Copy out each of the following entries word for word, exactly as it appears.

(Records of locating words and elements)
»»

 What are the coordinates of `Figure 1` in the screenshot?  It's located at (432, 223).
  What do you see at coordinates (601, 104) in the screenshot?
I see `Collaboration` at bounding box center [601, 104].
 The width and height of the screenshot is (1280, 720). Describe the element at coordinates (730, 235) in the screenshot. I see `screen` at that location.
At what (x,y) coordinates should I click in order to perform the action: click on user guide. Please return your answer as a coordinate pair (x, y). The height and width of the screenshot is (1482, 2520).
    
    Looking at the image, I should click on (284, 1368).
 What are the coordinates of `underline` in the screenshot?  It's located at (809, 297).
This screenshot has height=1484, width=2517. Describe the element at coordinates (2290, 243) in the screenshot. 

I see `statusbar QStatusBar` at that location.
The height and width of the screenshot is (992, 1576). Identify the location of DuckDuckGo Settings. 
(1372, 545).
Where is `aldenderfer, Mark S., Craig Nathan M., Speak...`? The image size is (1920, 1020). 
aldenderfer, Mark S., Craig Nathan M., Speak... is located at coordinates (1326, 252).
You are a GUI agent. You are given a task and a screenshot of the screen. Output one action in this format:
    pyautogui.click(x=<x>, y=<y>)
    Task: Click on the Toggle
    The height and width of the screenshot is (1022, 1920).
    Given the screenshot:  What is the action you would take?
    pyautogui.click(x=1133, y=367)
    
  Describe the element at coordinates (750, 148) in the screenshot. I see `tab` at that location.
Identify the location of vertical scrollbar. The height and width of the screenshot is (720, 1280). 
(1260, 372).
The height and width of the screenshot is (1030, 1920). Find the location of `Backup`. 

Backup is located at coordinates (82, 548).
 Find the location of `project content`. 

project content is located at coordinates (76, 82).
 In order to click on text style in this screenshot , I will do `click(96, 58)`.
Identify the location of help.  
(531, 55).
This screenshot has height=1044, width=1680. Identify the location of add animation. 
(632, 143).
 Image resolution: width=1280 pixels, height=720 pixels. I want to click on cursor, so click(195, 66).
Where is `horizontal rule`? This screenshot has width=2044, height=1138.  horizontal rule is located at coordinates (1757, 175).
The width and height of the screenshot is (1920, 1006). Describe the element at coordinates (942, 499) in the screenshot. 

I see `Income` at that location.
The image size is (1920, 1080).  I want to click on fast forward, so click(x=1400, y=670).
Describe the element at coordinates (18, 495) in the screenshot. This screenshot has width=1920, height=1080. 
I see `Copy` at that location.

««

WRITTEN REPLY:
 What are the coordinates of `Figure 1` in the screenshot?  It's located at (432, 223).
  What do you see at coordinates (601, 104) in the screenshot?
I see `Collaboration` at bounding box center [601, 104].
 The width and height of the screenshot is (1280, 720). Describe the element at coordinates (730, 235) in the screenshot. I see `screen` at that location.
At what (x,y) coordinates should I click in order to perform the action: click on user guide. Please return your answer as a coordinate pair (x, y). The height and width of the screenshot is (1482, 2520).
    
    Looking at the image, I should click on (284, 1368).
 What are the coordinates of `underline` in the screenshot?  It's located at (809, 297).
This screenshot has height=1484, width=2517. Describe the element at coordinates (2290, 243) in the screenshot. 

I see `statusbar QStatusBar` at that location.
The height and width of the screenshot is (992, 1576). Identify the location of DuckDuckGo Settings. 
(1372, 545).
Where is `aldenderfer, Mark S., Craig Nathan M., Speak...`? The image size is (1920, 1020). 
aldenderfer, Mark S., Craig Nathan M., Speak... is located at coordinates (1326, 252).
You are a GUI agent. You are given a task and a screenshot of the screen. Output one action in this format:
    pyautogui.click(x=<x>, y=<y>)
    Task: Click on the Toggle
    The height and width of the screenshot is (1022, 1920).
    Given the screenshot:  What is the action you would take?
    pyautogui.click(x=1133, y=367)
    
  Describe the element at coordinates (750, 148) in the screenshot. I see `tab` at that location.
Identify the location of vertical scrollbar. The height and width of the screenshot is (720, 1280). 
(1260, 372).
The height and width of the screenshot is (1030, 1920). Find the location of `Backup`. 

Backup is located at coordinates (82, 548).
 Find the location of `project content`. 

project content is located at coordinates (76, 82).
 In order to click on text style in this screenshot , I will do `click(96, 58)`.
Identify the location of help.  
(531, 55).
This screenshot has height=1044, width=1680. Identify the location of add animation. 
(632, 143).
 Image resolution: width=1280 pixels, height=720 pixels. I want to click on cursor, so click(195, 66).
Where is `horizontal rule`? This screenshot has width=2044, height=1138.  horizontal rule is located at coordinates (1757, 175).
The width and height of the screenshot is (1920, 1006). Describe the element at coordinates (942, 499) in the screenshot. 

I see `Income` at that location.
The image size is (1920, 1080).  I want to click on fast forward, so click(x=1400, y=670).
Describe the element at coordinates (18, 495) in the screenshot. This screenshot has width=1920, height=1080. 
I see `Copy` at that location.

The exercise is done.